Data entries:
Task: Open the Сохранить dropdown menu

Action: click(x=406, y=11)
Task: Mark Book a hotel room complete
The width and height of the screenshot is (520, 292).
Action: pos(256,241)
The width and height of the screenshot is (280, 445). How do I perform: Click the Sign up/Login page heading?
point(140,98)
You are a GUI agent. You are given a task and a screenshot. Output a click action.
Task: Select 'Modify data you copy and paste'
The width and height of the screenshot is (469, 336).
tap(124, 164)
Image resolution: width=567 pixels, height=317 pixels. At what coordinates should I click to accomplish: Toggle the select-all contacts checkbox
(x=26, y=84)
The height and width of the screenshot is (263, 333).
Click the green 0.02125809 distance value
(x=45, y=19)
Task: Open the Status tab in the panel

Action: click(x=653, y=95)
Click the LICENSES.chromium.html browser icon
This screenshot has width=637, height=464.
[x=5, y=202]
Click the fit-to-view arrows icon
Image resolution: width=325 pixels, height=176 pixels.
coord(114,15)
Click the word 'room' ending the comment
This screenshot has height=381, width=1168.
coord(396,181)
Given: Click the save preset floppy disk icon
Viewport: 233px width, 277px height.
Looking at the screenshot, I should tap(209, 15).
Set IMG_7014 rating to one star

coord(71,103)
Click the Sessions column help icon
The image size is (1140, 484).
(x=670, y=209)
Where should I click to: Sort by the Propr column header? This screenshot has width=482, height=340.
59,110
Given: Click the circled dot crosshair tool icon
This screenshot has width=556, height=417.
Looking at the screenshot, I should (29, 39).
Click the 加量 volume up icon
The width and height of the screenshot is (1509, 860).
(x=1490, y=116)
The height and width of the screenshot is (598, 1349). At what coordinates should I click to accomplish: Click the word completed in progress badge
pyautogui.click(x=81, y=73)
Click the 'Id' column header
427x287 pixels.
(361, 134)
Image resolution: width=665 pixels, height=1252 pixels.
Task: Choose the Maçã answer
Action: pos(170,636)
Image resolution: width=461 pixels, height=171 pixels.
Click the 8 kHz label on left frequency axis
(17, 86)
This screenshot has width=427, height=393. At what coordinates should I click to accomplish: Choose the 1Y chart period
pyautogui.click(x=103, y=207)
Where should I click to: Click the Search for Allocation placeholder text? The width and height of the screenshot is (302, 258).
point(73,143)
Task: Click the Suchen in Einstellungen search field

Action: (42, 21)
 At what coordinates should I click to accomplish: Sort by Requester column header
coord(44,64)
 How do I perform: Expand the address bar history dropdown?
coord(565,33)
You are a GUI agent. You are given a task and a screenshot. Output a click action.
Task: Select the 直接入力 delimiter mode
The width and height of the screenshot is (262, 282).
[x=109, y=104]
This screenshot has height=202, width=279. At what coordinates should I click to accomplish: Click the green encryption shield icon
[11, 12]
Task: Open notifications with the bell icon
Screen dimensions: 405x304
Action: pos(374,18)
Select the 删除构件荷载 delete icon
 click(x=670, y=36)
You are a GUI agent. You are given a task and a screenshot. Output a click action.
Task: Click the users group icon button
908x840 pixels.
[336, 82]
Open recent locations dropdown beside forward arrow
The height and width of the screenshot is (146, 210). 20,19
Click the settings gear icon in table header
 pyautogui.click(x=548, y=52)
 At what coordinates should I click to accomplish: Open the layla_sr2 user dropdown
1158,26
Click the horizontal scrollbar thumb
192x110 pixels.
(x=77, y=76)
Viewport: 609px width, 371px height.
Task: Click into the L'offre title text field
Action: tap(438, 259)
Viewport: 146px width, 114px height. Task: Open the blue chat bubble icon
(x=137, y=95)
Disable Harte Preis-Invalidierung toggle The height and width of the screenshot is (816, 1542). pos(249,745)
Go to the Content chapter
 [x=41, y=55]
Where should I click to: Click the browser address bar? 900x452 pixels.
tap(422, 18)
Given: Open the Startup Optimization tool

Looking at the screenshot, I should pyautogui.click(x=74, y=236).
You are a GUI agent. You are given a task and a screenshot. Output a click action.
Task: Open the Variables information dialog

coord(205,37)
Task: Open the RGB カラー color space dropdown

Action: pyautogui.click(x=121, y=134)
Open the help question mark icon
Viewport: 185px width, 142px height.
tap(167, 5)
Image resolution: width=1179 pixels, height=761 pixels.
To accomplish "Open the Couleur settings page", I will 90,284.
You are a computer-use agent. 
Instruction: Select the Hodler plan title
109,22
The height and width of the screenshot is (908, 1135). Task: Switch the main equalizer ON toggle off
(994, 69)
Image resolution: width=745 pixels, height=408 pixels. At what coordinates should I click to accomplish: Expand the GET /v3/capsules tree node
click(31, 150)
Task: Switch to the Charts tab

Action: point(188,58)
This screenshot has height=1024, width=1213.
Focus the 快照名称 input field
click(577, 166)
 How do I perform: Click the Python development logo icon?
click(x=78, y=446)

DESCRIPTION OF THE TASK
Write out each line of the data that holds the string "room".

WRITTEN SOLUTION
Task: Mark Book a hotel room complete
Click the word 'room' ending the comment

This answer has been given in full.